Bolivia BCB Arrests Mark Paz’s Biggest Anti-Corruption Move Yet. (Photo Internet reproduction)

Vice-Minister of Transparency Yamil García said the original transaction records were later altered through internal email instructions to disguise the overvaluation. He did not specify who issued the orders or who modified the data. The audited losses sit at $124 million by the BCB internal review and at $142.3 million by Bloomberg’s reporting, both consistent with the inflated pricing pattern.

Why the Bolivia BCB Case Matters Politically

Paz took office in November 2025 promising to expose two decades of accumulated MAS-era corruption. The Bolivia BCB case is the first time his prosecutors have reached the apex of the financial system. Rojas and his three ex-colleagues — the former Operations Manager, the former Director, and the former Economic Policy Manager — were the people running the central bank during the worst of Bolivia’s dollar crisis.

The political reach of the case extends beyond the four detentions. Prosecutor Cardozo confirmed Montenegro will be cited as a witness, alongside executives from the local financial entities that participated in the bond swaps. Audits already underway cover a $250 million sovereign bond transaction with the state pension administrator Gestora Pública in 2024 and a 6.6 tonne gold forward sale by the BCB in 2025.

The Macroeconomic Context

The trades took place during the most acute phase of Bolivia’s macro crisis. Dollar reserves had collapsed and natural gas export revenue, the historic backbone of the economy, was in terminal decline. The Arce government leaned on the central bank to engineer creative liquidity, including a controversial 2023 law allowing the BCB to buy local gold and sell it offshore for hard currency.

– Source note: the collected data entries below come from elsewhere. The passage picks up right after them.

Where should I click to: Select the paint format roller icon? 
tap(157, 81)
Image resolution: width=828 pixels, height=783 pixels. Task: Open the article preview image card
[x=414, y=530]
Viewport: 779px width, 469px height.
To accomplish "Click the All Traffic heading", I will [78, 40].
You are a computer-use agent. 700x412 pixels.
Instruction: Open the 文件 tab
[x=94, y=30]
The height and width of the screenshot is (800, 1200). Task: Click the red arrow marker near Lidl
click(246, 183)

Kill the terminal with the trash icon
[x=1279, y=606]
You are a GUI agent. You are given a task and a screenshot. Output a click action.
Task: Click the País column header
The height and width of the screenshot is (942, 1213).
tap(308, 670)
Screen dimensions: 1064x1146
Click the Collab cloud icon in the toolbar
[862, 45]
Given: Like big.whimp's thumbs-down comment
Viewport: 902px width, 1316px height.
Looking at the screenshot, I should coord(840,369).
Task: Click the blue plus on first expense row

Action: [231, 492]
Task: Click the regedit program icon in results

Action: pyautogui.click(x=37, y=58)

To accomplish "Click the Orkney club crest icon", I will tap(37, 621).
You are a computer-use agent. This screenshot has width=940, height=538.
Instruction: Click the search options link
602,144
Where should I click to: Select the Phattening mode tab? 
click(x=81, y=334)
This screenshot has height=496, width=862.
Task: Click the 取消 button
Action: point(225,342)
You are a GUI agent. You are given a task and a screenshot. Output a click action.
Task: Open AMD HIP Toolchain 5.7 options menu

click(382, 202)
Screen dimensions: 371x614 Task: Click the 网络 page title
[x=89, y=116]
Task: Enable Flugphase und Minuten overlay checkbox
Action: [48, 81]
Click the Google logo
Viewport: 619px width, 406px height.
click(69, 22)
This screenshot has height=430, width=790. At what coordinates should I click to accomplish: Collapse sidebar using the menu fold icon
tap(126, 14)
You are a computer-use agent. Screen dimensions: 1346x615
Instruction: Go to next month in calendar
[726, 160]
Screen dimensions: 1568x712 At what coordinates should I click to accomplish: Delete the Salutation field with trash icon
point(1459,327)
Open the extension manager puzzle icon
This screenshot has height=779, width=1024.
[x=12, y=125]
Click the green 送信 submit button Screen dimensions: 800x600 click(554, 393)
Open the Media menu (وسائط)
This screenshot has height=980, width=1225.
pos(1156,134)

By the time Paz took office, Bolivia owed roughly $300 million in dollar bond payments per year through 2027. Foreign investors had spent a year asking how Bolivia kept honoring its debt while running a parallel currency black market. The audit findings now suggest part of the answer was financial engineering at the central bank that produced losses for the state and gains for selected counterparties.

What Happens Next in the Bolivia BCB Case

Rojas turned himself in voluntarily and exercised his right to silence. The Fiscalía ordered him transferred to police cells based on the preliminary evidence, and the four detainees deny wrongdoing through their lawyers. The investigation is expected to widen as financial entity executives are deposed and as the gold forward and pension fund audits conclude.

For markets, the case sets a marker for how aggressively Paz will pursue accountability for the Arce-era debt management. Bolivia’s dollar bonds still trade at distressed levels, and any signal that the central bank’s operations were tainted by inflated pricing could affect future swap negotiations. The administration has separately announced that the Inter-American Development Bank approved an $800 million credit line and that YPFB has been authorized to buy hydrocarbons directly on international markets — measures designed to reduce the kind of financial engineering that landed Rojas in custody.